About this task
The expected output is a copy of every line in the records with the string "gear".

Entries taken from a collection
● ● ● ● ●

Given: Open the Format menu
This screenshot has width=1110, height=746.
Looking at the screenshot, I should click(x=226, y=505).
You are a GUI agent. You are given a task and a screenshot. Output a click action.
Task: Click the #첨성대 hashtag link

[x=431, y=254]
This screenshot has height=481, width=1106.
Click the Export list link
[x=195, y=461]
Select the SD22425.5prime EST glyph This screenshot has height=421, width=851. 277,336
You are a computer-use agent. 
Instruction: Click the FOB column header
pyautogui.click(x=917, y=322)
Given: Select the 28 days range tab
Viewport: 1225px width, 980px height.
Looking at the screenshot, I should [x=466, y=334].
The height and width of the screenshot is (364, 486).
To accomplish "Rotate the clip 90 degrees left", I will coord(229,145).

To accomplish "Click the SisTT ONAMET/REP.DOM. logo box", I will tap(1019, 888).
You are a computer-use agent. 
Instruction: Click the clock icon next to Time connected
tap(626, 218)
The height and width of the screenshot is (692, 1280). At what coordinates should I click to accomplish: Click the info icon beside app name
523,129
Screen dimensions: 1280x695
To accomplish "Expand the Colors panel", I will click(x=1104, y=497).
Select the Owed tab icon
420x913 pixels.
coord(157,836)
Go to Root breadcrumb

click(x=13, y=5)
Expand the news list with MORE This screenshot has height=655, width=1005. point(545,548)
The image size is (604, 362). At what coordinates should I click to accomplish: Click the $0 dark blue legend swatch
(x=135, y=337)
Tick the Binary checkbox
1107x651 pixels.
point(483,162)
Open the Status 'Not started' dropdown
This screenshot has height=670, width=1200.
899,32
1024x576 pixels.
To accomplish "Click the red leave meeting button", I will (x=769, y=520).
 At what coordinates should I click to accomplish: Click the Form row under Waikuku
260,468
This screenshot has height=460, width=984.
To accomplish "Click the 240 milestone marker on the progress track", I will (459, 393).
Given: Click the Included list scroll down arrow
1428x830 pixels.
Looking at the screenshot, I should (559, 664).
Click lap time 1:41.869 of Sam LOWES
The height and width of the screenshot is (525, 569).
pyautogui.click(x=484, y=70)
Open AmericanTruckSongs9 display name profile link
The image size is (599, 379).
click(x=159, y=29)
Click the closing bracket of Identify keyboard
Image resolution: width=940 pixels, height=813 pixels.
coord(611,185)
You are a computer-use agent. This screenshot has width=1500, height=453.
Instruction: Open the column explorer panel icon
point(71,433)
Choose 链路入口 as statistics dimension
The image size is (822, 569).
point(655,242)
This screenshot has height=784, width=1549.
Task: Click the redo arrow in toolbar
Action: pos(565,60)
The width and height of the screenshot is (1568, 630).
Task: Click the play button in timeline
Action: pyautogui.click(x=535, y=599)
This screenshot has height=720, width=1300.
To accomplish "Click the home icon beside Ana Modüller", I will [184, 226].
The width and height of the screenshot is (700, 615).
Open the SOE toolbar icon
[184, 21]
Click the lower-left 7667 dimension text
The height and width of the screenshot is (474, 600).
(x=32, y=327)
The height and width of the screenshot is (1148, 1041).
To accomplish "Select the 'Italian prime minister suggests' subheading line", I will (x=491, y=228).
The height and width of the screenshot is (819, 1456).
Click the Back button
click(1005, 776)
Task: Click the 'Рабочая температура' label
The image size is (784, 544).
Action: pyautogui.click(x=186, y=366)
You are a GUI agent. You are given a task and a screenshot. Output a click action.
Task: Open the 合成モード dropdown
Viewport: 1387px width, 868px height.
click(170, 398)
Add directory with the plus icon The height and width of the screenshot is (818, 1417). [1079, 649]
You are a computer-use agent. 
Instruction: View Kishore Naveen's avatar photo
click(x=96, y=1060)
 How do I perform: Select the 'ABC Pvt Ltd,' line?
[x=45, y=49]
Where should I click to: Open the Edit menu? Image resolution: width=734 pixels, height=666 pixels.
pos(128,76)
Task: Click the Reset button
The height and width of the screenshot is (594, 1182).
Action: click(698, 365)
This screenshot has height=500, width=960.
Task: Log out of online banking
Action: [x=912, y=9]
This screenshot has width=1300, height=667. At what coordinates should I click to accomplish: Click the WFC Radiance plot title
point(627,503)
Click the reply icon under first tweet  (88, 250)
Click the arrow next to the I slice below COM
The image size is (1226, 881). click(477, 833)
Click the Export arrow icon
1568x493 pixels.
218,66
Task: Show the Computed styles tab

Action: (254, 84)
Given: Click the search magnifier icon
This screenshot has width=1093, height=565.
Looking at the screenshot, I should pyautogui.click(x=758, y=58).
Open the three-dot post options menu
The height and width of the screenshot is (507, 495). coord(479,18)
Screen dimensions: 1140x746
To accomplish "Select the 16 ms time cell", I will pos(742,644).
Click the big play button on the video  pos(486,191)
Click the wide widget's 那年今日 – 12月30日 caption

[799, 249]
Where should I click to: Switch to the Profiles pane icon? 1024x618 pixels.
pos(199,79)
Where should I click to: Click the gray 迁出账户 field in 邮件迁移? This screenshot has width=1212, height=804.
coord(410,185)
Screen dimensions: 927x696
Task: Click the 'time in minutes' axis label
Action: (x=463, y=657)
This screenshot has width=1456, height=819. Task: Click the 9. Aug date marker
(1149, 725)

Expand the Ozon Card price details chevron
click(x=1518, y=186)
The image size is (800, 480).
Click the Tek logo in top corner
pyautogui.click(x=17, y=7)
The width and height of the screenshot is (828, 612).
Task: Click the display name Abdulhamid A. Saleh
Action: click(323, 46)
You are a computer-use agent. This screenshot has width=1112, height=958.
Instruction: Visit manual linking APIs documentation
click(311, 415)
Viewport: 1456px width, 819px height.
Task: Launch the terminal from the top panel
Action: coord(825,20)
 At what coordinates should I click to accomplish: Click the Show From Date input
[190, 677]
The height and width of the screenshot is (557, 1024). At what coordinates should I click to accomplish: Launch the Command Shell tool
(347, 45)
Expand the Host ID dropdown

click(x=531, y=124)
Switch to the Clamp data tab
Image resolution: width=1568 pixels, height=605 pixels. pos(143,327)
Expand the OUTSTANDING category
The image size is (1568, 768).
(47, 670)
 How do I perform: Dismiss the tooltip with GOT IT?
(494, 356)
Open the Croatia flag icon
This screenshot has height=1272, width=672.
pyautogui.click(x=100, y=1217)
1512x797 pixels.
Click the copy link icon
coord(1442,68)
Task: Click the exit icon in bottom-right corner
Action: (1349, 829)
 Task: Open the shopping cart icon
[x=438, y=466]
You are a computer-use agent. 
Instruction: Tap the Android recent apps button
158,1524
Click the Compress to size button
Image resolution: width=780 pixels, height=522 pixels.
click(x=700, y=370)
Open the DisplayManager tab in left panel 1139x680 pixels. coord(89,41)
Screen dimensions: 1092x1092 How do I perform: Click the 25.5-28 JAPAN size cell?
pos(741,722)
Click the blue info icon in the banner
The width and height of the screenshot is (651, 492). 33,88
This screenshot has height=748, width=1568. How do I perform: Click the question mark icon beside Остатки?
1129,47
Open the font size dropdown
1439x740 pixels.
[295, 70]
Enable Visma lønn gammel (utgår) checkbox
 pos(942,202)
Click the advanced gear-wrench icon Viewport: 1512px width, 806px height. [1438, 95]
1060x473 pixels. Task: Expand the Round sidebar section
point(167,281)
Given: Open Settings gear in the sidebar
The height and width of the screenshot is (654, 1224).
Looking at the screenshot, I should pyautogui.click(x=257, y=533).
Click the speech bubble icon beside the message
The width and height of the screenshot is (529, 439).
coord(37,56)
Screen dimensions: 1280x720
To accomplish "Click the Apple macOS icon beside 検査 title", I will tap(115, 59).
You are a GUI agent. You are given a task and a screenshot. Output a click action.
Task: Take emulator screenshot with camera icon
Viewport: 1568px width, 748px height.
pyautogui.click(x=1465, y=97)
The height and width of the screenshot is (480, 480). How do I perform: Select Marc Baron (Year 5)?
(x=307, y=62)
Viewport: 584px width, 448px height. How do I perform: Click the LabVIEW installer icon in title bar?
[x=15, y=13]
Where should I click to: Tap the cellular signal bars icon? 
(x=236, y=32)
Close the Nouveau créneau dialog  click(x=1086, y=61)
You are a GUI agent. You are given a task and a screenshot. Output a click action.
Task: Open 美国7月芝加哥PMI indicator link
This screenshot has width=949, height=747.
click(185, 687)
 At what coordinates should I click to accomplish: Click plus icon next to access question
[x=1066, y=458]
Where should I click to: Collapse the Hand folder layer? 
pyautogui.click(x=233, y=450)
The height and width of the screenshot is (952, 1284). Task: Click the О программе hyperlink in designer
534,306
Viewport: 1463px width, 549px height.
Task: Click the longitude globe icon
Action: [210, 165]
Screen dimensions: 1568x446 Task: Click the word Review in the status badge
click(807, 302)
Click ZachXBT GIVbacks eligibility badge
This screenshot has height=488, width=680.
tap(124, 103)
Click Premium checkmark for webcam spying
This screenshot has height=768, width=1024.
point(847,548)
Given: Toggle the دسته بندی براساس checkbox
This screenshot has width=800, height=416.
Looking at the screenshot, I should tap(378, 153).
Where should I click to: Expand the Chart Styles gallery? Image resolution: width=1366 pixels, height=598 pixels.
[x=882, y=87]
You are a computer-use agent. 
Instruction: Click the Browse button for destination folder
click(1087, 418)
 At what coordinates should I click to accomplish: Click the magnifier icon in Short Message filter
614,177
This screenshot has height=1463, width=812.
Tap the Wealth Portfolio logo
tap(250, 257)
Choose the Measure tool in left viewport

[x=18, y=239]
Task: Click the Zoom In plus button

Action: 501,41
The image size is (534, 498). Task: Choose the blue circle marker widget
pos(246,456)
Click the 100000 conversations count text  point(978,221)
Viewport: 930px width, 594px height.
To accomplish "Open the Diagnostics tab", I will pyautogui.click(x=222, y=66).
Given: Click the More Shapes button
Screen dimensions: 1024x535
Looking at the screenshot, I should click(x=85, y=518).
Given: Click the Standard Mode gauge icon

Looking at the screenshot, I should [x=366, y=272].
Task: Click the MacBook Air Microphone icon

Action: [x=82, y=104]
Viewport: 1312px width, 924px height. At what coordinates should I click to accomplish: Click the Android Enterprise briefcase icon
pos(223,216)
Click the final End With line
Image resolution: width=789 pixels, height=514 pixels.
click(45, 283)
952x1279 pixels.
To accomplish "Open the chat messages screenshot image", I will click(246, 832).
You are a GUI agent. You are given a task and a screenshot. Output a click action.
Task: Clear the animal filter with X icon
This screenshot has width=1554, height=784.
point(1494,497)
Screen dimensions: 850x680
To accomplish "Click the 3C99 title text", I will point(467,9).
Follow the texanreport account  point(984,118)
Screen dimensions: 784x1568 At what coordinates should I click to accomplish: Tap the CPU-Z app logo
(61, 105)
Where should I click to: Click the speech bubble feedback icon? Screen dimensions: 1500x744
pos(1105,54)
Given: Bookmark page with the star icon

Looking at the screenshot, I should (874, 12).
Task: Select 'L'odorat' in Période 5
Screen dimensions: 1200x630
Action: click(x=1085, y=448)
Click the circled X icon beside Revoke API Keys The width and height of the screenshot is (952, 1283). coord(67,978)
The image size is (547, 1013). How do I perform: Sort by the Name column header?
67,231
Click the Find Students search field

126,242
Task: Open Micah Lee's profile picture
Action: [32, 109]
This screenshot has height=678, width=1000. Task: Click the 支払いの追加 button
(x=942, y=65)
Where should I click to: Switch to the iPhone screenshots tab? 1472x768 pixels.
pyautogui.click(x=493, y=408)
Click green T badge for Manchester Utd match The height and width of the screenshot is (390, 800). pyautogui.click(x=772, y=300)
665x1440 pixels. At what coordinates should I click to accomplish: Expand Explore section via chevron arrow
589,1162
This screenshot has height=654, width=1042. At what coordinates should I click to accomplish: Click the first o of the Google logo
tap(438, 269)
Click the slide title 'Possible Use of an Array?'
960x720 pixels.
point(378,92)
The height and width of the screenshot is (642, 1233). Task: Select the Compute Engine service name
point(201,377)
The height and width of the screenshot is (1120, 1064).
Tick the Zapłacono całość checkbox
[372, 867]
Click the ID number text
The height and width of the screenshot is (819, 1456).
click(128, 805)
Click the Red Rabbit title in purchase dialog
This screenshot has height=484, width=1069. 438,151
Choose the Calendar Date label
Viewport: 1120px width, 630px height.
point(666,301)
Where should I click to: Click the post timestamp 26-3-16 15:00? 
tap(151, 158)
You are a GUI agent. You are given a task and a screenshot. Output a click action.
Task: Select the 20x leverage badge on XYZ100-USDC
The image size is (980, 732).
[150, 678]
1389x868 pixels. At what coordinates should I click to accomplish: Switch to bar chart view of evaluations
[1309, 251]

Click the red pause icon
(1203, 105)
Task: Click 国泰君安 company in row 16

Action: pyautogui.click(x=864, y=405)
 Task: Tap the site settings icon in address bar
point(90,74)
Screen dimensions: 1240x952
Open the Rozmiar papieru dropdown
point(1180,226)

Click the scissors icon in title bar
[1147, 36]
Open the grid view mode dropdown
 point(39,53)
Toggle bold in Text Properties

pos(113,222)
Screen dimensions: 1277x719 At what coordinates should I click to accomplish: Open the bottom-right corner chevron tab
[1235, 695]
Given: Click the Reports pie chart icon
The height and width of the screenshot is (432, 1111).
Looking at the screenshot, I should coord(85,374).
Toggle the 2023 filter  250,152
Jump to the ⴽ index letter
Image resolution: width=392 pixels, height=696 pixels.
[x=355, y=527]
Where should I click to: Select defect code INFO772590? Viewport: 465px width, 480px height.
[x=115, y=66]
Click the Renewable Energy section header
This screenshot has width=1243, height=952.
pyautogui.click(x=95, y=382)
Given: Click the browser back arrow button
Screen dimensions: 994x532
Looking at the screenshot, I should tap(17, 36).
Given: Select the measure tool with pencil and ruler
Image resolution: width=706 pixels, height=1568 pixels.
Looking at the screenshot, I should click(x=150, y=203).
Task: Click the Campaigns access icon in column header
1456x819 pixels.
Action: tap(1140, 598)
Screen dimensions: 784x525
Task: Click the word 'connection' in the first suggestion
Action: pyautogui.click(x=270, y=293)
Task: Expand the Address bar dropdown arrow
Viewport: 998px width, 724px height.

● ● ● ● ●

Solution for this task
Click the advanced gear-wrench icon Viewport: 1512px width, 806px height. [1438, 95]
Given: Open Settings gear in the sidebar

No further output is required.